WHAT THE TASK REQUIRES. Reproduce the lines of the items below word for word, starting at the line containing "Open the settings gear in top bar" and ending at the line containing "click(526, 68)", both included.

Item-finding records
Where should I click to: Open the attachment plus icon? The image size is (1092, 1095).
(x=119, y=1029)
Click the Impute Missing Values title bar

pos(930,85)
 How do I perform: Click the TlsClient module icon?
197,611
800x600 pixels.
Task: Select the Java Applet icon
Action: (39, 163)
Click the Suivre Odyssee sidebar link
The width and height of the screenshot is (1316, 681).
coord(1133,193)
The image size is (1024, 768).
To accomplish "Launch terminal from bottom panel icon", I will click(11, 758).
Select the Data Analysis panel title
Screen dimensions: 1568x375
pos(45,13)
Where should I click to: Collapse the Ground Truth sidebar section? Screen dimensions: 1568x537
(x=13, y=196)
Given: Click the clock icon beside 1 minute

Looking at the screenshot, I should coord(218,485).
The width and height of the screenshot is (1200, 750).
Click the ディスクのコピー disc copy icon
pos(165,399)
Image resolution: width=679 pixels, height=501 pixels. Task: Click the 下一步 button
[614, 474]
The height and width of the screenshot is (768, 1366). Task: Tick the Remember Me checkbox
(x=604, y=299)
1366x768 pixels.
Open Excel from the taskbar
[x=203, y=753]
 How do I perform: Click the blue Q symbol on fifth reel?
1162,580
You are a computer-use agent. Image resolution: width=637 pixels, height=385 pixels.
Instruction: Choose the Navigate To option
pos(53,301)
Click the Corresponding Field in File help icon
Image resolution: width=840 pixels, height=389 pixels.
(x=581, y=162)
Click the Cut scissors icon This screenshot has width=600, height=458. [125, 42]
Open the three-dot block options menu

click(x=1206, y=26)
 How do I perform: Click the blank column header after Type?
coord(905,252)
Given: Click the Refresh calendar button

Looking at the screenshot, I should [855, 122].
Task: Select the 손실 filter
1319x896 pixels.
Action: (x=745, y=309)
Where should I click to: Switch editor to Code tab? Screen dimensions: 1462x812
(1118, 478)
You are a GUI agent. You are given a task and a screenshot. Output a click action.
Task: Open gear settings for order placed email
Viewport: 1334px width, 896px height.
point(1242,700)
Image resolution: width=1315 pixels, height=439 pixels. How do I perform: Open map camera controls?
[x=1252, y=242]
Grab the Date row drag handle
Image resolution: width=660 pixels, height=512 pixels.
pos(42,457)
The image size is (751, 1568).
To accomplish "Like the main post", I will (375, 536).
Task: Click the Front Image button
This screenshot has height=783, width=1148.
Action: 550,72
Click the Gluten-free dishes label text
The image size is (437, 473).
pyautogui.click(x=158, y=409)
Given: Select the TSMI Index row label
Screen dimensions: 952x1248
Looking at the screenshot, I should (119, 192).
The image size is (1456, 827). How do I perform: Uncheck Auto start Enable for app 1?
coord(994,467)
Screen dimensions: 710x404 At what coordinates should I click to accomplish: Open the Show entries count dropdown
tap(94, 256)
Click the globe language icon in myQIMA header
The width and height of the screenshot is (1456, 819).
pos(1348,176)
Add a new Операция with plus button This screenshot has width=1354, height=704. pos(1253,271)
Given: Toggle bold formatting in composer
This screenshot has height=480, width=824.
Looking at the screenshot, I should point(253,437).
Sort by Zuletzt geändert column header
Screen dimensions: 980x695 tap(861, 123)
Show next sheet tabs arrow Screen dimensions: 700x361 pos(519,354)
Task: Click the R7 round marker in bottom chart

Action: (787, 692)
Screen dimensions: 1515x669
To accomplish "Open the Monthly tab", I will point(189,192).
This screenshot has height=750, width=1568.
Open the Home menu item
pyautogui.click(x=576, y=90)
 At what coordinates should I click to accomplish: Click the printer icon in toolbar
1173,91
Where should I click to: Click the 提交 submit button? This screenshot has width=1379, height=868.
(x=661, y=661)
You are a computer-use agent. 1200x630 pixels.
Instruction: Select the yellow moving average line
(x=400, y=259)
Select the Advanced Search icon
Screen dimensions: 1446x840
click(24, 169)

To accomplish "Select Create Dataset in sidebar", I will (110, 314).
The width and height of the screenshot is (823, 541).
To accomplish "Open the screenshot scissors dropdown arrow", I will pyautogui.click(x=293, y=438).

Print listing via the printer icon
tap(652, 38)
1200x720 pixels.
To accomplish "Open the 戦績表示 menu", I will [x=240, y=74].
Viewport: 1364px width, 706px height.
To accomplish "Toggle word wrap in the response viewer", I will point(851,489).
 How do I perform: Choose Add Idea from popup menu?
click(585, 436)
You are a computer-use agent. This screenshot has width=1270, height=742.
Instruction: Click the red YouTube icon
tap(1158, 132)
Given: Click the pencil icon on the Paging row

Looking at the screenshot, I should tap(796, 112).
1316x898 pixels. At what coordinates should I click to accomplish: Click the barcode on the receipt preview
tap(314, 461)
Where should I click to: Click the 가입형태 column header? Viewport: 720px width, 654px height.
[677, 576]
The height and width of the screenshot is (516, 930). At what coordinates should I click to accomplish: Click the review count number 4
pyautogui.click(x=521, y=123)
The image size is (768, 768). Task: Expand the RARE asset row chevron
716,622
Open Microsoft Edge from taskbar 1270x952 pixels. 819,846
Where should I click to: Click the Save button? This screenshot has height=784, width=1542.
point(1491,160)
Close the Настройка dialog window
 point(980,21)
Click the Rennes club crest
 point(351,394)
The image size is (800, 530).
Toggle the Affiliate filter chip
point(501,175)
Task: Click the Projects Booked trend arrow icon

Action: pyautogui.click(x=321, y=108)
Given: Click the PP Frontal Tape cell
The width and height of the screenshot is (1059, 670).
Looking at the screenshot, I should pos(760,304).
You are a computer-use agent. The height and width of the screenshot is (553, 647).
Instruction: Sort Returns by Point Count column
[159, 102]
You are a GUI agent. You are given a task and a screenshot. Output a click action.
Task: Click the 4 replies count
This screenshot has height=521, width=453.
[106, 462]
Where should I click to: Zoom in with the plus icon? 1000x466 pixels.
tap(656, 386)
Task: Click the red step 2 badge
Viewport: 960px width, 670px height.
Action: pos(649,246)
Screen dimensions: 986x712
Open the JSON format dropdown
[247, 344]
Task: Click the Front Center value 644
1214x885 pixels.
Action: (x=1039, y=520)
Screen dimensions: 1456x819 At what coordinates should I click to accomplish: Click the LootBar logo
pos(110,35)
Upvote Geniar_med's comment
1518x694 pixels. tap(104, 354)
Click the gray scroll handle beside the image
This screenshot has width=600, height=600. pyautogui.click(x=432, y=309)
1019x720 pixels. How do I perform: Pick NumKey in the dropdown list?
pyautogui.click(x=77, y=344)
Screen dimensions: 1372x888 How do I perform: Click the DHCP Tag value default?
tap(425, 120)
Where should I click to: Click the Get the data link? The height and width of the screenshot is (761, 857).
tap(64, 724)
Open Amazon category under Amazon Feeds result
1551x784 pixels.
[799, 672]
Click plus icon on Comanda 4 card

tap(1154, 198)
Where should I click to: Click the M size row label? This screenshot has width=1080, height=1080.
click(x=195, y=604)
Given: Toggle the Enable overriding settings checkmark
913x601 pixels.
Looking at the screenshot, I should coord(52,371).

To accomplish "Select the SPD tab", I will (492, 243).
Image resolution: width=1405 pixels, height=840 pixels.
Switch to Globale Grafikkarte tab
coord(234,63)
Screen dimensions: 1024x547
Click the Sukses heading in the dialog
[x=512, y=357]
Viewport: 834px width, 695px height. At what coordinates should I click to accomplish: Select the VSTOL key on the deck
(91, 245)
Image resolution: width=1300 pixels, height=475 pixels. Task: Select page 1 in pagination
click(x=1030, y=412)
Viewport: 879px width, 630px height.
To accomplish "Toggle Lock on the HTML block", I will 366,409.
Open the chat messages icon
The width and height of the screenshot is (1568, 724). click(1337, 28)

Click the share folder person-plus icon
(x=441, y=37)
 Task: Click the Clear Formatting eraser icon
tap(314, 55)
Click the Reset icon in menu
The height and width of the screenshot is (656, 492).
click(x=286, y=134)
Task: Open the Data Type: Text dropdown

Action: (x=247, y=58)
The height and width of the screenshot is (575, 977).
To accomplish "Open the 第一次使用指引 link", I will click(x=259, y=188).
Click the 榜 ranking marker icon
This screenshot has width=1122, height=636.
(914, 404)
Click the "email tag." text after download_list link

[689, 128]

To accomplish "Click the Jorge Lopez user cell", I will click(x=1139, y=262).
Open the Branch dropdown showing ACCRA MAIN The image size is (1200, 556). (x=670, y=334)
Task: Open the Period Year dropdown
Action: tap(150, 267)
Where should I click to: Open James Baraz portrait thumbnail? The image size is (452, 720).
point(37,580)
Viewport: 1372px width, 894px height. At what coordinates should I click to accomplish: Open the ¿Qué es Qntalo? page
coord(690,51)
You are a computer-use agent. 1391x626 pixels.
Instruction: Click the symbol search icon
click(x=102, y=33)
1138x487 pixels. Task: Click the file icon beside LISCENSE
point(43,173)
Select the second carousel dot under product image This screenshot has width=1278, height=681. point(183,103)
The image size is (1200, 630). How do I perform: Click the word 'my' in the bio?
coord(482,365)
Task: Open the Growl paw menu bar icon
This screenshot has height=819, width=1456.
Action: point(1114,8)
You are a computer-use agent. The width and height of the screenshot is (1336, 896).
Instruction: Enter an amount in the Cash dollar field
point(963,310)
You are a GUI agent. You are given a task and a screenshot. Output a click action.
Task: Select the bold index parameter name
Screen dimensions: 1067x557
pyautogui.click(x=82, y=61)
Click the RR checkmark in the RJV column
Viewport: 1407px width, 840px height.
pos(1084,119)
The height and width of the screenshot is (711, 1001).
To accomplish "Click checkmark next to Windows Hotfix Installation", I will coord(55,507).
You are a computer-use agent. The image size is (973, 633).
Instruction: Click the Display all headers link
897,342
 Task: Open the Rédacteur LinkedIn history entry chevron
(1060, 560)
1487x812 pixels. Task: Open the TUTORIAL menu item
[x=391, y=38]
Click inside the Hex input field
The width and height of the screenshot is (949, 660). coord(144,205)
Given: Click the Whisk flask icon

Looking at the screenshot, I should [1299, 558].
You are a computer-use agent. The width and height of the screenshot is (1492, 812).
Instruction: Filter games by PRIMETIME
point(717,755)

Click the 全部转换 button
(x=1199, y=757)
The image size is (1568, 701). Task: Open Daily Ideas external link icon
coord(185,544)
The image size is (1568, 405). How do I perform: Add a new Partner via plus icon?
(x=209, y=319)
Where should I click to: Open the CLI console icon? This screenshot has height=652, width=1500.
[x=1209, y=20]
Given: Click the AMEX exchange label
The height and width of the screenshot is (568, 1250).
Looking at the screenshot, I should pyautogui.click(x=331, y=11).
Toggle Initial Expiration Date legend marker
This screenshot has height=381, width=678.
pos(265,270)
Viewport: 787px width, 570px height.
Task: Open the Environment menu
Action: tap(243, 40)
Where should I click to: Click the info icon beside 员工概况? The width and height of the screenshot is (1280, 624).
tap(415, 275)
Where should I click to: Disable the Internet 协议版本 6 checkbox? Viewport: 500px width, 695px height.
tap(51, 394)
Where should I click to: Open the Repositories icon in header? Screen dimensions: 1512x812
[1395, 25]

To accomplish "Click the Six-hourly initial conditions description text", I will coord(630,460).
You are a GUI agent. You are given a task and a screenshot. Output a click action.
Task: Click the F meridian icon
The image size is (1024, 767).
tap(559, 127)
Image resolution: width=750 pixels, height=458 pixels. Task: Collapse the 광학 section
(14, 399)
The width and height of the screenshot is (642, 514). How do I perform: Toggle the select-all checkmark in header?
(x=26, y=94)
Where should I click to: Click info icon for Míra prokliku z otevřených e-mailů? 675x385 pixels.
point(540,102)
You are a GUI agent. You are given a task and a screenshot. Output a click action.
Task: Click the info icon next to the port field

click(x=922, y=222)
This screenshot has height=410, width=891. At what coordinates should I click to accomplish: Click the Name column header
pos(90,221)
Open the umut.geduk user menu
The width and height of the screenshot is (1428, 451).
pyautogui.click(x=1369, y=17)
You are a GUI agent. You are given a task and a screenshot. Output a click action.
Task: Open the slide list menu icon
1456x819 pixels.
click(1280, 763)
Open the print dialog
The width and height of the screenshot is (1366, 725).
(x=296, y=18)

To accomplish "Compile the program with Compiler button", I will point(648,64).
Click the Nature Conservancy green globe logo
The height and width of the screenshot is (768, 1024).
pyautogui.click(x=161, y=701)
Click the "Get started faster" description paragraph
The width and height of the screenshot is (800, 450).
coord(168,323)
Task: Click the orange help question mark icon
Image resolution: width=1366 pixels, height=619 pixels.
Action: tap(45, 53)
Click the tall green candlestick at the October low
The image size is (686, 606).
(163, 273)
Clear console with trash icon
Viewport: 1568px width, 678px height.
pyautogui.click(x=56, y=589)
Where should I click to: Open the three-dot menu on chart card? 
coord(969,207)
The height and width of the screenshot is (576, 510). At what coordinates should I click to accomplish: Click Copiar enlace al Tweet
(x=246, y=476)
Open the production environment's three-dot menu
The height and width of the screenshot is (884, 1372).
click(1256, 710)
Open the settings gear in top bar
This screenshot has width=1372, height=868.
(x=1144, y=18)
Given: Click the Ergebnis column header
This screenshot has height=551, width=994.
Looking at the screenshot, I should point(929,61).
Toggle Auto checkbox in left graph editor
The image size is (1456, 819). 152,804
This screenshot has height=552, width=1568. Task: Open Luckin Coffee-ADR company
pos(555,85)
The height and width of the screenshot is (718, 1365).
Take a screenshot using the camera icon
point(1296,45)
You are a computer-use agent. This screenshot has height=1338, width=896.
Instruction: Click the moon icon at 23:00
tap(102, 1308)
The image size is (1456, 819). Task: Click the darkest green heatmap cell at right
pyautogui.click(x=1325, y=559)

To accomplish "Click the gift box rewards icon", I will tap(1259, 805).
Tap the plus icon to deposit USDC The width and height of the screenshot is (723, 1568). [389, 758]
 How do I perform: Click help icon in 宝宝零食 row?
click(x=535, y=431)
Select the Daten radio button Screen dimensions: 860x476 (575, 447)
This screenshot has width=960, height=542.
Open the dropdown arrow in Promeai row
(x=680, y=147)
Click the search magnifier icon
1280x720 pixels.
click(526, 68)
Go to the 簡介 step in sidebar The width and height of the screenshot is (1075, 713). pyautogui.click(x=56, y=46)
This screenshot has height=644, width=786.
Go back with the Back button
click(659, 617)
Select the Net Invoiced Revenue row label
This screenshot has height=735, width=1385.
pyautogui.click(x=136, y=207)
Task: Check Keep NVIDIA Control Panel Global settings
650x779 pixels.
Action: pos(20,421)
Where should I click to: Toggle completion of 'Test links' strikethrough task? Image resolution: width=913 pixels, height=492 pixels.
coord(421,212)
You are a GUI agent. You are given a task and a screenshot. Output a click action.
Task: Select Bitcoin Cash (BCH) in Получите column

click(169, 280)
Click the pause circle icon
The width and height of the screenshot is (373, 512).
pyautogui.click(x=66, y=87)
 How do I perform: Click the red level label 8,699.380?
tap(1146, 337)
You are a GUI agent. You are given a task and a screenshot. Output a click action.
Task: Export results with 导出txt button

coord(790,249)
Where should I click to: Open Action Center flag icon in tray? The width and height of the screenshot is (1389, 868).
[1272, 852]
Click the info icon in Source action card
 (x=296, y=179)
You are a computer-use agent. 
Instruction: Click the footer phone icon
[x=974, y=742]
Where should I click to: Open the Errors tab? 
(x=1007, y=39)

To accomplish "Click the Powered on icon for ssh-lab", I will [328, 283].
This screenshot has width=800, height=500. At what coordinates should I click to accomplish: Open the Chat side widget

THE OUTPUT.
Open the settings gear in top bar
This screenshot has width=1372, height=868.
(x=1144, y=18)
Given: Click the Ergebnis column header
This screenshot has height=551, width=994.
Looking at the screenshot, I should point(929,61).
Toggle Auto checkbox in left graph editor
The image size is (1456, 819). 152,804
This screenshot has height=552, width=1568. Task: Open Luckin Coffee-ADR company
pos(555,85)
The height and width of the screenshot is (718, 1365).
Take a screenshot using the camera icon
point(1296,45)
You are a computer-use agent. This screenshot has height=1338, width=896.
Instruction: Click the moon icon at 23:00
tap(102, 1308)
The image size is (1456, 819). Task: Click the darkest green heatmap cell at right
pyautogui.click(x=1325, y=559)

To accomplish "Click the gift box rewards icon", I will tap(1259, 805).
Tap the plus icon to deposit USDC The width and height of the screenshot is (723, 1568). [389, 758]
 How do I perform: Click help icon in 宝宝零食 row?
click(x=535, y=431)
Select the Daten radio button Screen dimensions: 860x476 (575, 447)
This screenshot has width=960, height=542.
Open the dropdown arrow in Promeai row
(x=680, y=147)
Click the search magnifier icon
1280x720 pixels.
click(526, 68)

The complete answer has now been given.